On 13 October 1903 Rosebery addressed a meeting of the Liberal League, of which he was president, at the Albert Hall in Sheffield. His words are quoted here slightly inaccurately and out of context.

 3

The Durdans was Rosebery’s house at Epsom, Surrey. Rosebery bought it in 1874 and it was there that he died. The house still survives and both it and the stables that he had constructed in the grounds are now listed buildings.

 4

See poem 7, note 1. An earl’s coronet consists of a circlet surrounded by eight strawberry leaves and eight silver balls (known as ‘pearls’) on raised stalks.

 5

Rosebery referred, in his speech, to his “courtly diction”.

 6

The journalist and future newspaper editor J. L. Garvin, in an unsigned essay entitled “The Disraeli of Liberalism” in the January 1899 issue of the Fortnightly Review, wrote: “If there were a Public Orator of the Empire, Lord Rosebery would be the immediate and the ideal selection.” Garvin intended the phrase as a compliment, and it was frequently used as such, but the Daily Express employs it sarcastically.

 7

On 19 July 1901, in a speech at a meeting of the City Liberal Club, Rosebery told his audience: “I must proceed alone.
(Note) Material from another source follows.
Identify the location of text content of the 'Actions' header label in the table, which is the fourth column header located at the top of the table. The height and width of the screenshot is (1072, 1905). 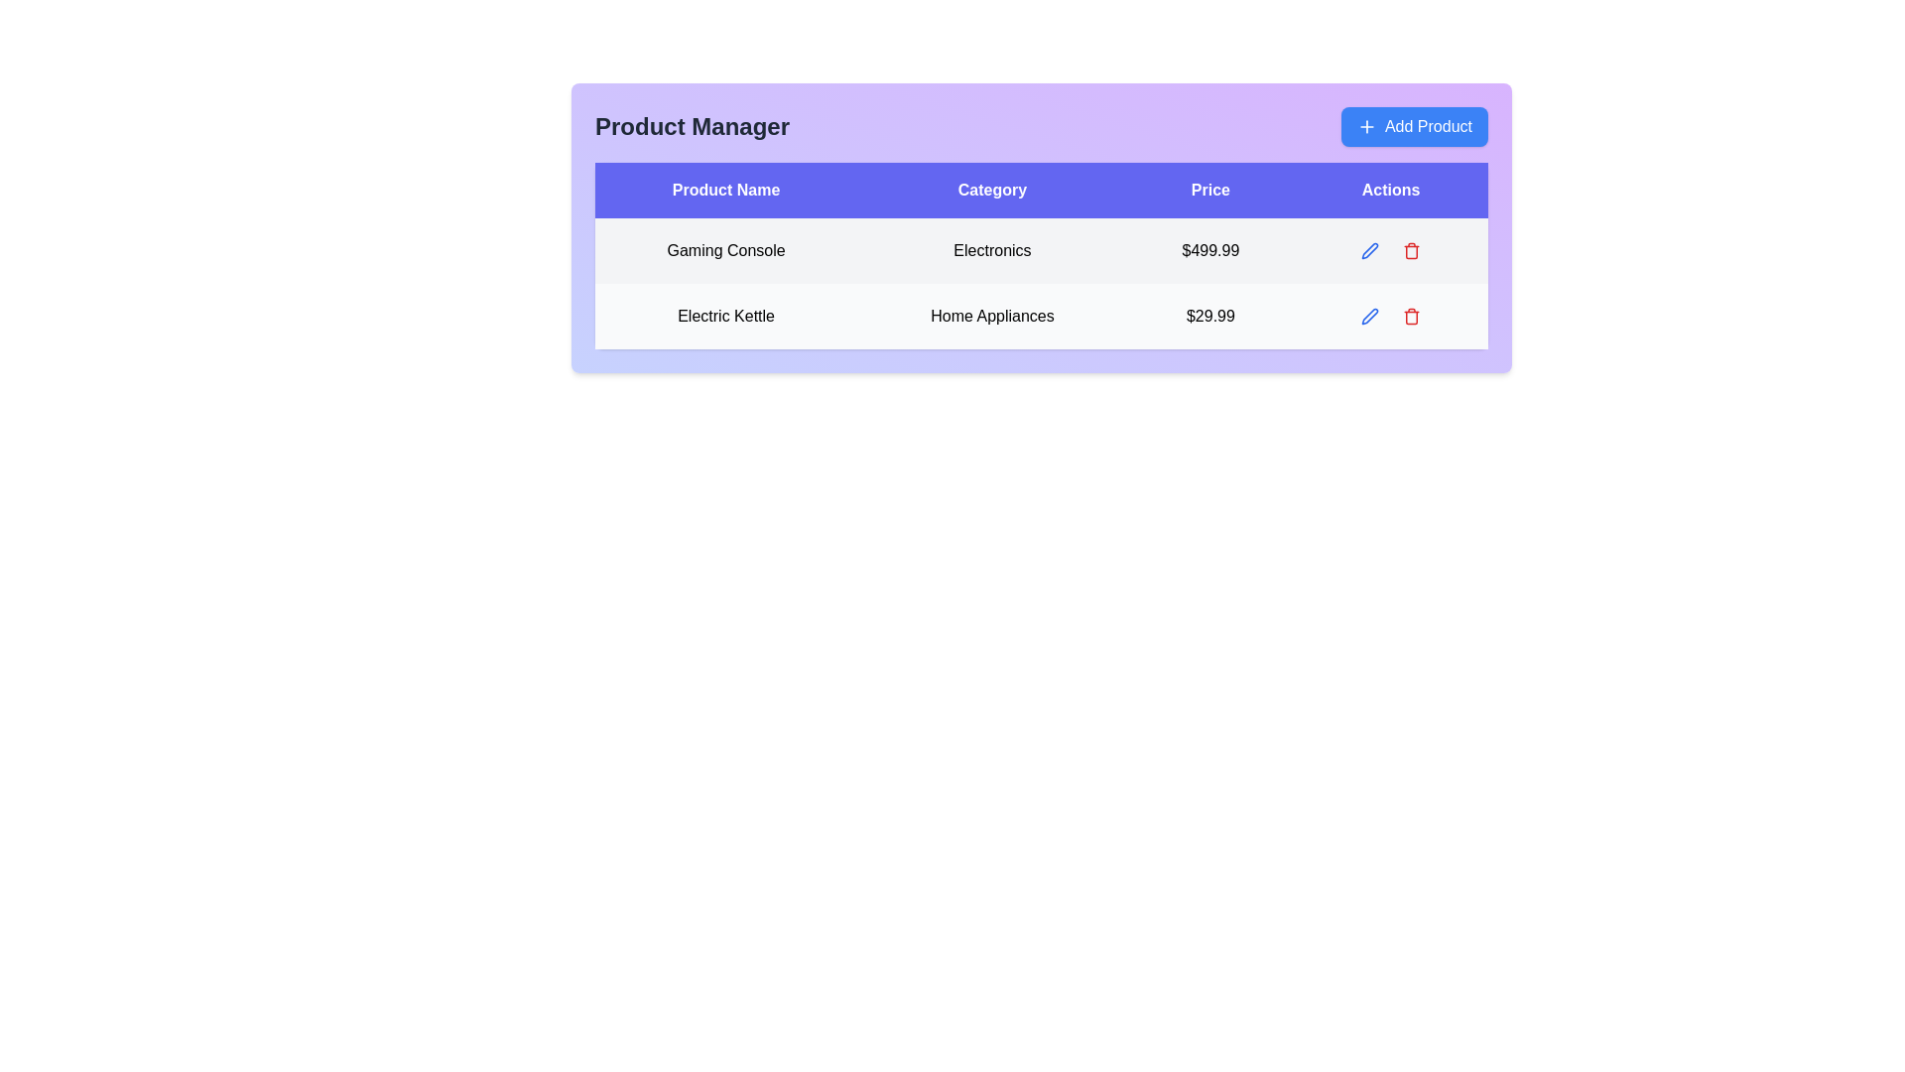
(1389, 190).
I must plough my furrow alone.” This is thought to be the first public usage of the phrase “plough my own furrow”.

 8

Rosebery led the Liberal party from his accession as Prime Minister, in March 1894, until October 1896, when he resigned the leadership. He became increasingly disenchanted with the Liberals and distanced himself from the party.